A number of EEB students, faculty, postdoctoral fellows, staff and family joined the three-mile walk that began at the Cheboiganing Band Indian Cemetery (the only remaining part of the burned out village) at Burt Lake and continued to the second Cheboiganing Band Cemetery on Indian Road. Walkers ventured through the Cheboiganing Preserve to Indian Trail Road and finished at the St. Mary’s Catholic Church and cemetery near the new Burt Lake Band’s office.

Left to right: Ken Parkey, BLB Council Member and Tribal Elder, Bruce R. Hamlin, BLB Tribal Chair, Professor and UMBS Director Knute Nadelhoffer, and Richard A. "Rick" Wiles, BLB Tribal Historian. Image: Barbara Billings.

“It was a great privilege for the EEB department to be invited to participate in this year's Walk of Remembrance during our fall retreat at the UMBS,” said EEB Professor and Chair Diarmaid Ó Foighil. “We thank the Cheboiganing-Burt Lake Band for their generosity and warm welcome and Knute Nadelhoffer for coordinating our participation. This was a remarkable, poignant and highly educational experience for us and one that we hope to continue into the future.”

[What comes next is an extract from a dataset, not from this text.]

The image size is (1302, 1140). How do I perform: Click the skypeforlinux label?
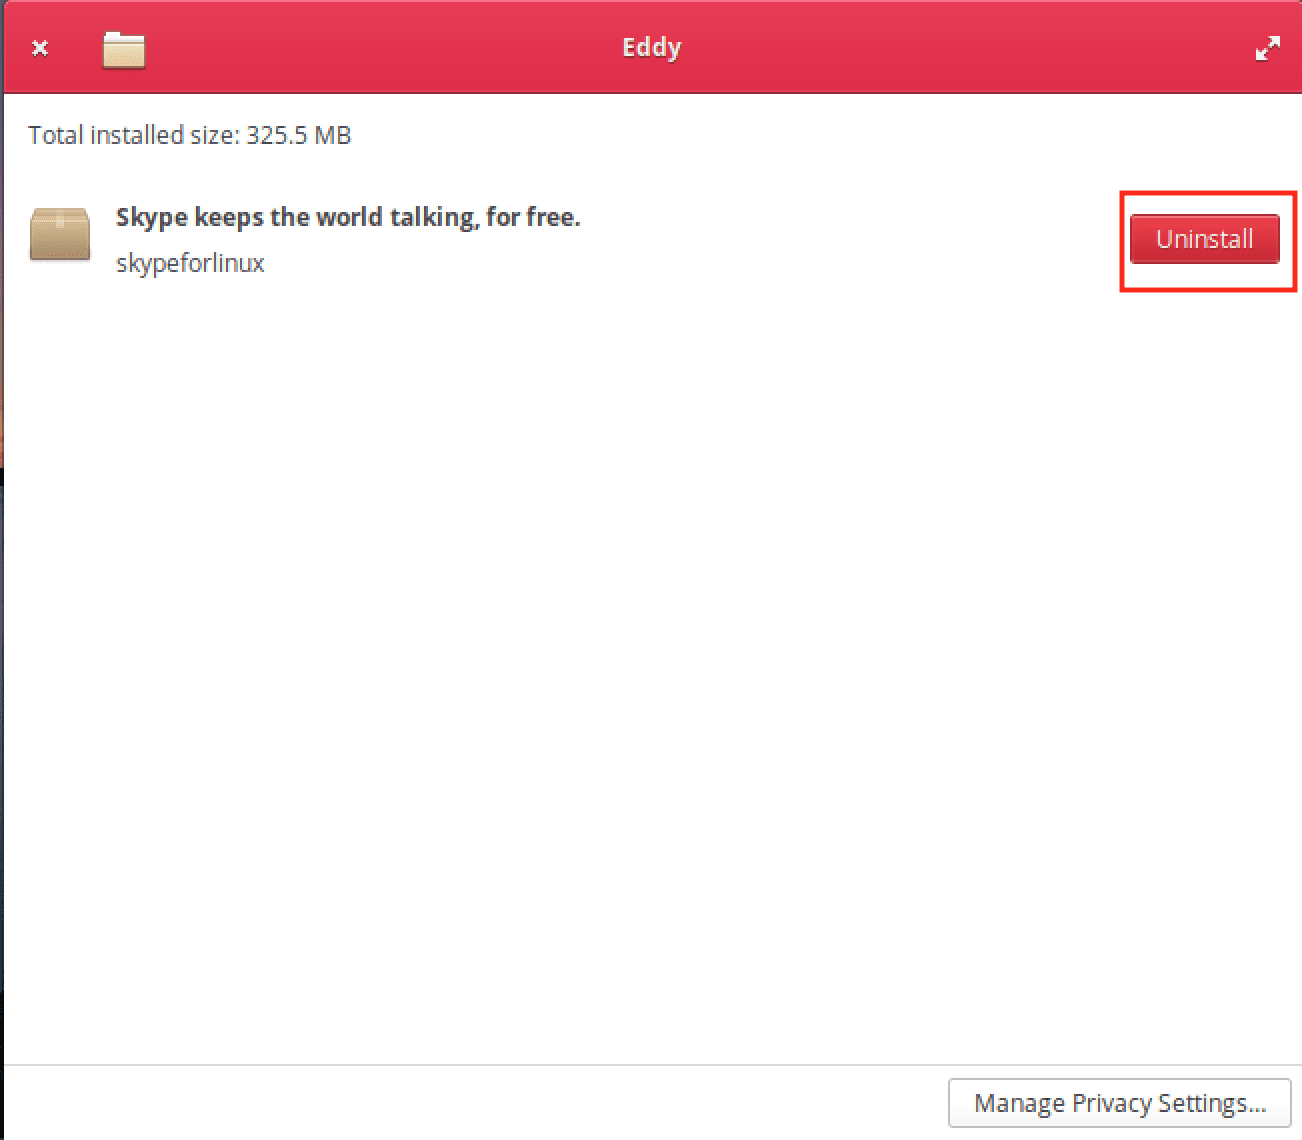coord(190,263)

A brief historical context
All that remains in the ownership of the Cheboiganing Band after the 1900 burnout is a half-acre of a once five-acre cemetery on the shoreline of Burt Lake. Currently, the former 411 acres of Cheboiganing Band ancestral village on Burt Lake is occupied by private cottage owners along the Burt Lake shore, and by the Little Traverse Conservancy inland from the shore. Some of the band’s ancestral agricultural land is now old-growth forest owned by the U-M Regents*. In 1900, the land was illegally expropriated by a Cheboygan banker and real estate broker. As a result, the Cheboiganing Band of Ottawa and Chippewa Indians have been engaged in political and legal action to regain their ancestral homeland since Oct. 16, 1900. In 1903, the state of Michigan legislature passed a joint resolution awarding the Cheboiganing Band 400 acres of land (at their choosing) in Cheboygan County. That has yet to take place. In 1984, the state of Michigan gave state recognition to the Cheboiganing (Burt Lake) Band as a political unit.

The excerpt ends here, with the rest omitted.